** start Document segment **

To be clear, I don't like the idea that author identifiers can be imported separately through some direct not-already existing API side mechanism, because it'll be a nightmare to document and maintain. What's worse, I can't even tell by looking at existing code or documentation whether it's already been done or not. I don't see the the value in having a special 'Wikidata sourced side import channel', where there are already general purpose APIs to import and modify existing records.

This is why I think such changes need planning and discussion. As it is, I don't see a clear purpose to the changes in the PR, and don't really know how to evaluate them. (Other than don't add new single source import channels)

is dependent on Import endpoint should allow for any (known) author identifiers #9448 to expand the import schema to accept author identifiers in the first place. "compares incoming import author records to author remote_ids" is jumping the gun considerably, and I'm worried it's based on assumptions about the import process that have not be made explicit, and may miss some of the general requirements for OL imports. It does seem surprising that OL doesn't use author identifiers to match authors, but it hasn't been a problem that has been explicitly described in well over a decade of importing books. To make the change it'd help to have some clear examples of what is wrong with the existing import process and what was expected.

The problems you noticed with "the output of the Wikisource script, I noticed that its records were producing duplicated authors on import" are not described anywhere, so it's hard to comment on expectations and what is needed to fix it. I think there should be a new issue with existing-import format examples and results, along with your expectations for discussion and coming up with a suitable solution. There could be problems with the input format, but the basic author-matching feature is broader than just Wikisource, so there are probably other factors to consider.

This core feature, import books from Wikisource, could just be implemented as an atomic MVP using the existing book import format which would make it easier to review. Any shortcomings raised by a new import source could then be made very clear and we can work on making the entire import process better. The current multiple-interelated drafts are confusing things and priorities.

FWIW, I think #9448 (accept author identifiers on import, just for basic display purposes at minimum) is the most valuable. 2, using author identifiers to disambiguate authors is probably the most work, but I'd need to see some clear demonstrations of the problem first. I feel that a correct solution might be more subtle that it seems, have other implications, or involve assumptions that need clarification. It may not add as much value as it first seems either, but examples will hopefully demonstrate that either way.

pidgezero-one · 2024-12-03T06:03:52Z

@hornc

I can't tell if this PR is adding another import-like side channel (I think it is), or whether a import-like side channel was already added for some wikidata sourced values? I didn't like the idea of creating a 'Wikidata table' in OL, and I don't think it has been fully justified.

Basically, this was it. It seemed wasteful to me not to make use of data that we already had, so I was proposing with this PR that we could use it to improve author matching. My next step was to test it and then describe what it accomplishes more thoroughly so that I'd have something to show in a discussion that probably would have been on Slack or during open mic, but I didn't get that far before this comments discussion started. If there's disagreement on whether we should be storing that Wikidata data at all then that's fine, I can close this one. Thanks for the context on that.

** end Document segment **
** start Provided material **

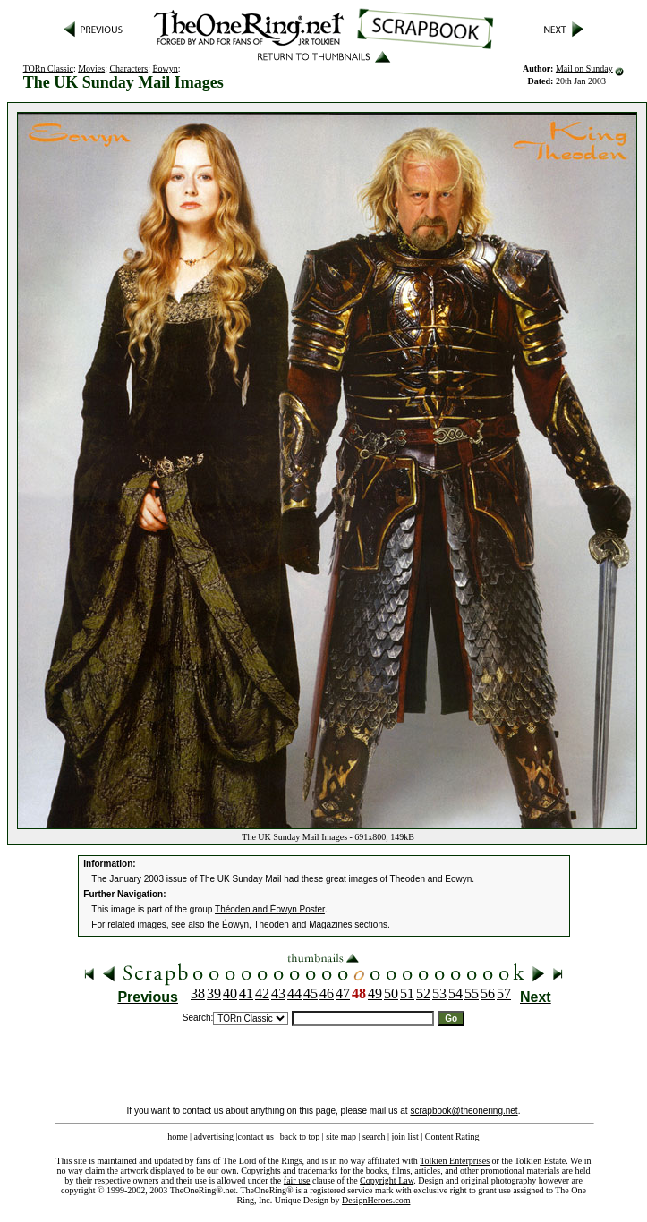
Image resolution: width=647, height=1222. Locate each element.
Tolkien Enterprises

** end Provided material **

**What you need to do**
1 > In the discussion about author identifiers in imports, how does the commenter suggest the core feature of importing books from Wikisource could be implemented?
2 > In the discussion about author identifiers in imports, change the text from "To be clear, I" to "source import channels)", replacing "nightmare" with "headache".
3 > Write what comes next in the discussion about author identifiers in imports, starting after its last sentence.

**Responses to the tasks**
1 > As an atomic MVP using the existing book import format.

2 >
To be clear, I don't like the idea that author identifiers can be imported separately through some direct not-already existing API side mechanism, because it'll be a headache to document and maintain. What's worse, I can't even tell by looking at existing code or documentation whether it's already been done or not. I don't see the the value in having a special 'Wikidata sourced side import channel', where there are already general purpose APIs to import and modify existing records.

This is why I think such changes need planning and discussion. As it is, I don't see a clear purpose to the changes in the PR, and don't really know how to evaluate them. (Other than don't add new single source import channels)

3 >
"compares incoming import author records to author remote_ids" is jumping the gun considerably, and I'm worried it's based on assumptions about the import process that have not be made explicit, and may miss some of the general requirements for OL imports. It does seem surprising that OL doesn't use author identifiers to match authors, but it hasn't been a problem that has been explicitly described in well over a decade of importing books. To make the change it'd help to have some clear examples of what is wrong with the existing import process and what was expected.

FWIW, it's based on Freso's description of this proposed mechanism in #9448, starting at "...and then of course have the importer pipeline actually recognise the author objects’ identifier(s) and use it for matching against existing OL authors." Ze offers a pretty thorough breakdown of how this should work and compares it to Musicbrainz' similar process as an example, although I based the logic in my draft more on hir suggestions in #10029, which is more recent. Currently, authors attached to books imported at /api/import are only matched according to exact name matching and birth/death date, which Tom Morris says is insufficient in the comments of 9674. I can provide some examples from my local testing when I have time to sit down with it later this week (only because it's 1 am here :) ).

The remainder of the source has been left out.